-- Opening Marker --
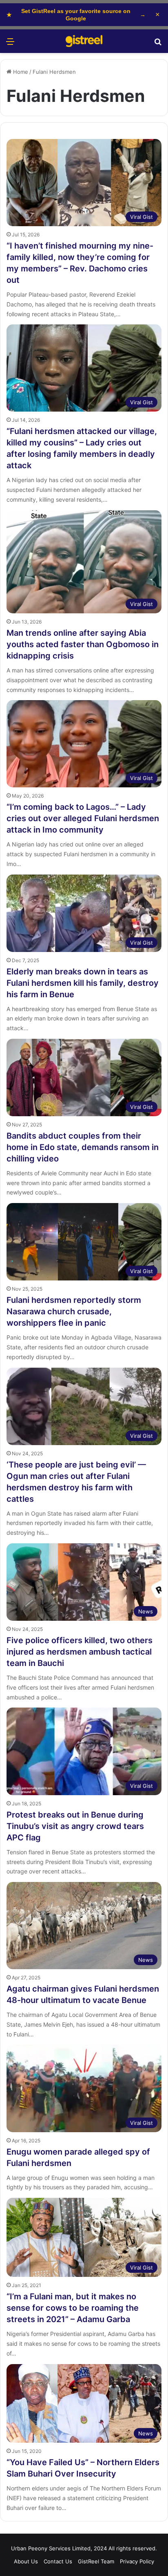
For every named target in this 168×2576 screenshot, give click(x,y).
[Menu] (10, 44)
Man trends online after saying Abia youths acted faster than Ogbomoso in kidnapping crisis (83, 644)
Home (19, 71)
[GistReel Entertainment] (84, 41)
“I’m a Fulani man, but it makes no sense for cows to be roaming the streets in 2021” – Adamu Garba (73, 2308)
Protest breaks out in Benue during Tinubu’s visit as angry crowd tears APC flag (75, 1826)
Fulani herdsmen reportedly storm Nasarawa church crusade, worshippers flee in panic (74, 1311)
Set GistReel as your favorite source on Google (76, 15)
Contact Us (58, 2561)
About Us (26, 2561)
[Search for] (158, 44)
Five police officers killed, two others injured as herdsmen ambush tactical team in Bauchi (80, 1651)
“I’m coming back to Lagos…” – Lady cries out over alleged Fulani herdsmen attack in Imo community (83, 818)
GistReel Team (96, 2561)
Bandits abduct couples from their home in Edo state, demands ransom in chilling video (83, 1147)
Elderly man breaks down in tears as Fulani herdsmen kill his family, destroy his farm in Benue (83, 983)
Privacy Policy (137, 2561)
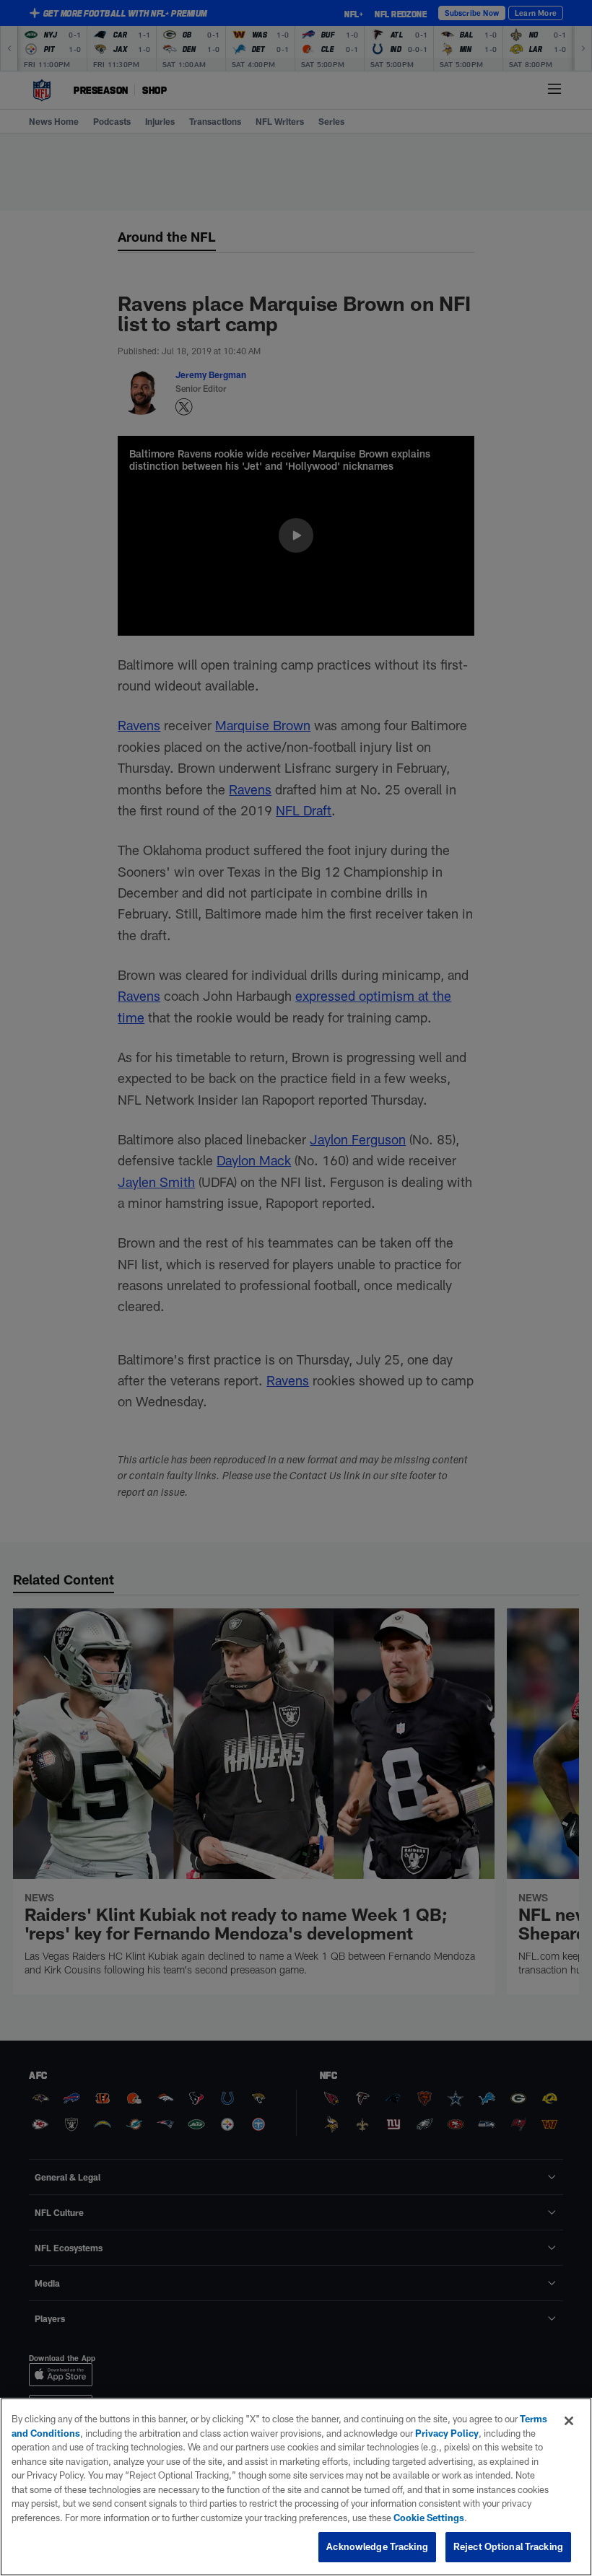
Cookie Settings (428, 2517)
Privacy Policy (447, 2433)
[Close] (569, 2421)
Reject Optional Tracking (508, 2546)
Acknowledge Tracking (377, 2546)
-- Closing Marker --
-- Opening Marker --
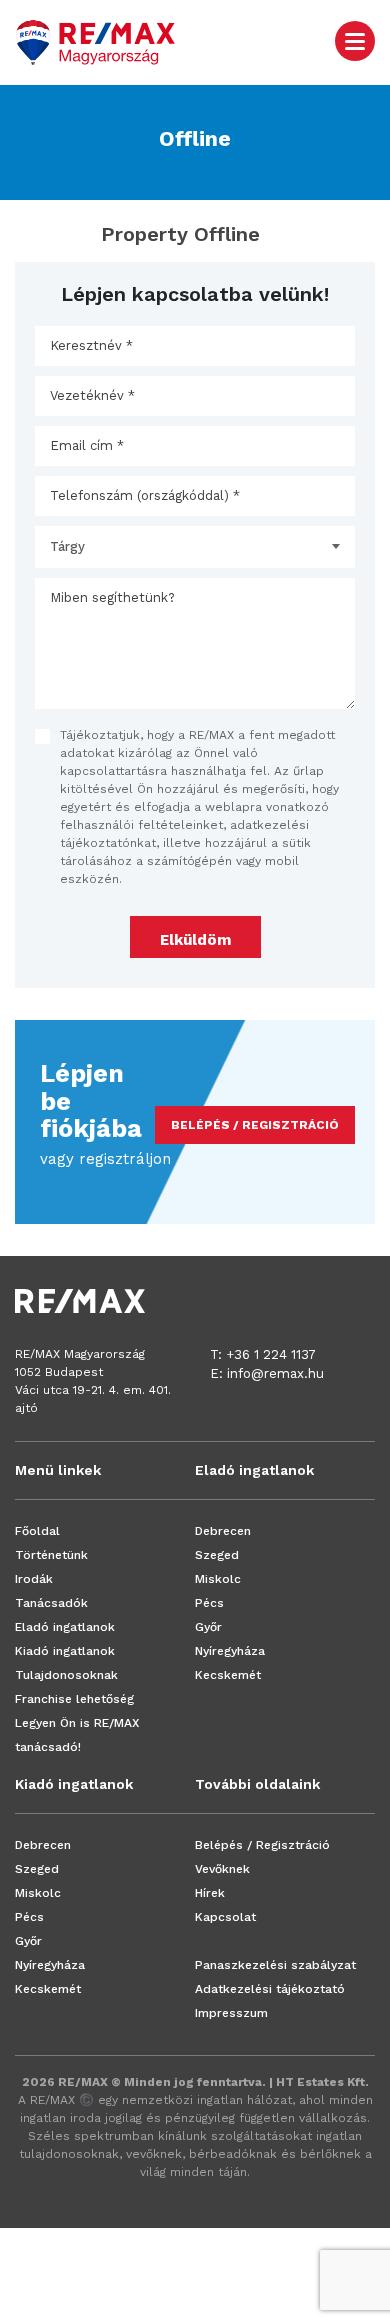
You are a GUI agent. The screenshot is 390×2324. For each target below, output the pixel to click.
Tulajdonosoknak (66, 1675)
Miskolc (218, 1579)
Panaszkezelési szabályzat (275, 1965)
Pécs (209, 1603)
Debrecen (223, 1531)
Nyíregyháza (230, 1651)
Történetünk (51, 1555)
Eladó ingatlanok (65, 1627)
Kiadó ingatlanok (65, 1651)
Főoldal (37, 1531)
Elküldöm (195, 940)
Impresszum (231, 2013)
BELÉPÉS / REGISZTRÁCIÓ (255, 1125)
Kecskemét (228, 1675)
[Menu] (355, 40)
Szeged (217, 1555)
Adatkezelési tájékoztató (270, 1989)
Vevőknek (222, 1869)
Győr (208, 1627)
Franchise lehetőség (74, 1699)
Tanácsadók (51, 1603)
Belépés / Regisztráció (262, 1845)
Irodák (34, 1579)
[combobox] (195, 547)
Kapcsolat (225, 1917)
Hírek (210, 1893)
-- Closing Marker --
BRIEF:
If a line in the entries above contains "ingatlanok", report it.

ANSWER SPACE:
Eladó ingatlanok (65, 1627)
Kiadó ingatlanok (65, 1651)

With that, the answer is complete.